ERIC was a system of Atari computer components installed into a retail kiosk.  Called a POP (Point of Purchase) dealer demonstration kiosk.  When the user pressed keys on the ERIC's Atari 800 computer (a fully working Atari 800, not a mock up), it would signal through its connected Atari 850 interface (which you can learn all about in the Peripherals link on the 400/800 Main Menu.) to a specially designed, custom Serial to Laserdisc interface designed by Atari's Grass Valley Think Tank.  This special interface then connected to a Pioneer Laserdisc player to play a particular scene on the disc to display information that the user would request, everything from Finances to Communications.  Programming to of course... video games.

 

This was a very advanced and unique system that Atari developed in-house to deploy out to its Retailers.  At the same time, arcades were entering the new realm of super high graphic quality video game entertainment with games such as the famous Dragon's Lair to Atari's very own Firefox laserdisc game.

 

To use this kind of technology in retail was a very innovative concept that Atari was implementing. 

 

 

 

 

 

 

 

 

 

 

 

 

A startup from Nolan Bushnell's "Catalyst Technologies," which was  startup think tank company that would provide office space/staff and workspace to companies who had products that were well ahead of their time.  Products such as Androbot Robots, Axlon - Memory, Petsters & more, Etak Vehicle Navigation (long before GPS), Cumma Technologies and another company,  who's technology was well ahead of its time.
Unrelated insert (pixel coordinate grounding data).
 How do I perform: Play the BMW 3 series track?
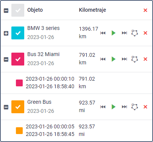[114, 33]
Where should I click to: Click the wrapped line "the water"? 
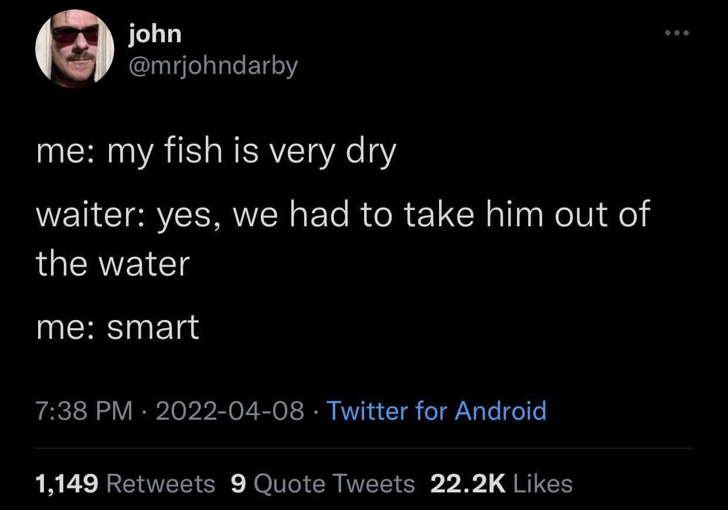click(113, 263)
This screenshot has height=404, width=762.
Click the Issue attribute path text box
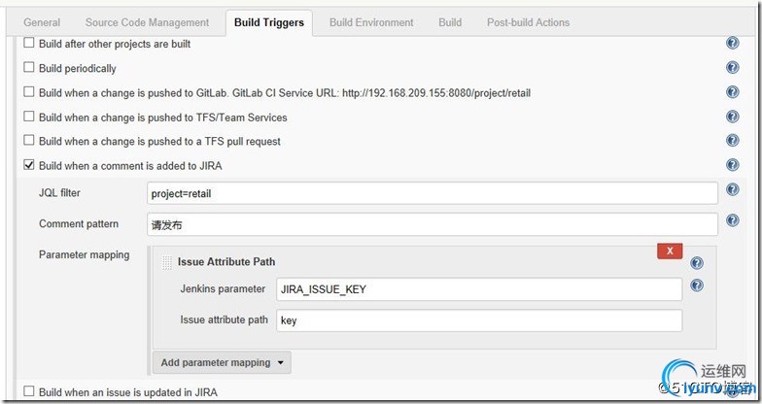(x=479, y=320)
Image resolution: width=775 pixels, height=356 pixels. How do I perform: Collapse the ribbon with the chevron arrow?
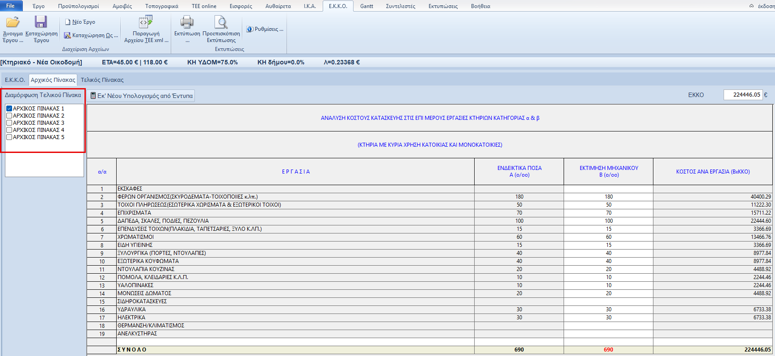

Headed by a Catalyst manager named Perry Odak and with an upper manager from Atari named Gene Lipkin. after leaving Atari, they would later found a company called ByVideo that looked to install video shopping kiosks into stores.   The user could browse photo's and videos of products, make selections, pay for them and have them shipped to the store for pickup or shipped to their homes.   Essentially a very early 1980's version of Amazon. Florsheim shoes had many hundreds of these ByVideo kiosks in their stores throughout the United States.